## PROMPT
Given the entries that follow, write out exactly the lines starting at the one containing "Task: Click the Top Traffic heading" and ending at the one containing "Task: Open the three-dot", both ends included, and only those.

## MATERIAL SUPPLIED
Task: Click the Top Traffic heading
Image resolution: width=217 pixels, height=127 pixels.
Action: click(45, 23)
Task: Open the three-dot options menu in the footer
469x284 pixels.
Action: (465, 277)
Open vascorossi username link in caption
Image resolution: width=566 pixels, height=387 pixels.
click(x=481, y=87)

* * *

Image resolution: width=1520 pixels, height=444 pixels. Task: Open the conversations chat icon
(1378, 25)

* * *

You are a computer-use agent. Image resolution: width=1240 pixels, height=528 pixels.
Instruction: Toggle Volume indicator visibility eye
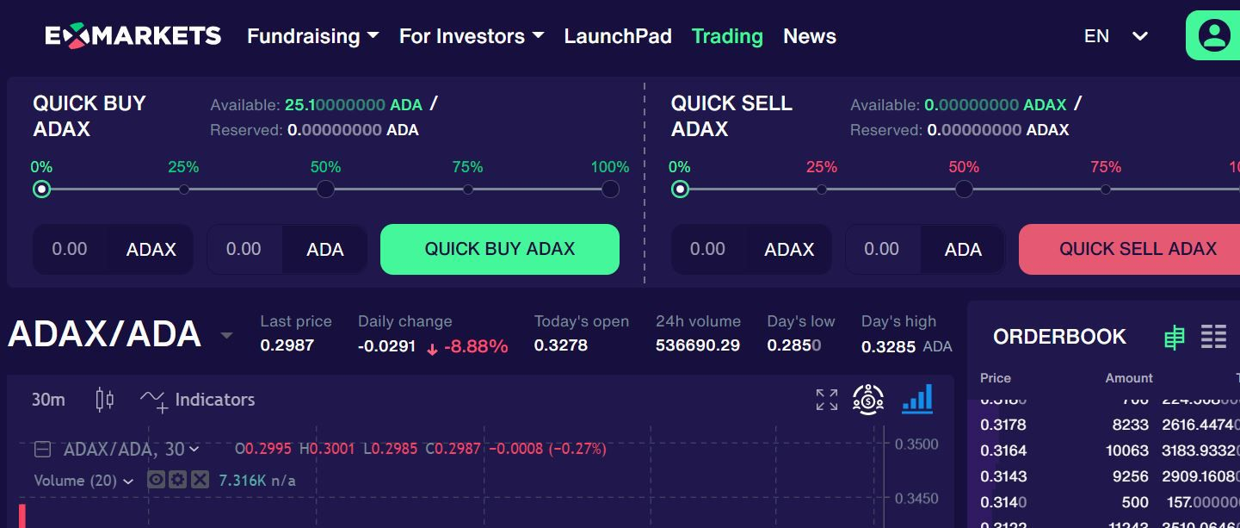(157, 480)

## EXPECTED OUTPUT
Task: Click the Top Traffic heading
Image resolution: width=217 pixels, height=127 pixels.
Action: click(45, 23)
Task: Open the three-dot options menu in the footer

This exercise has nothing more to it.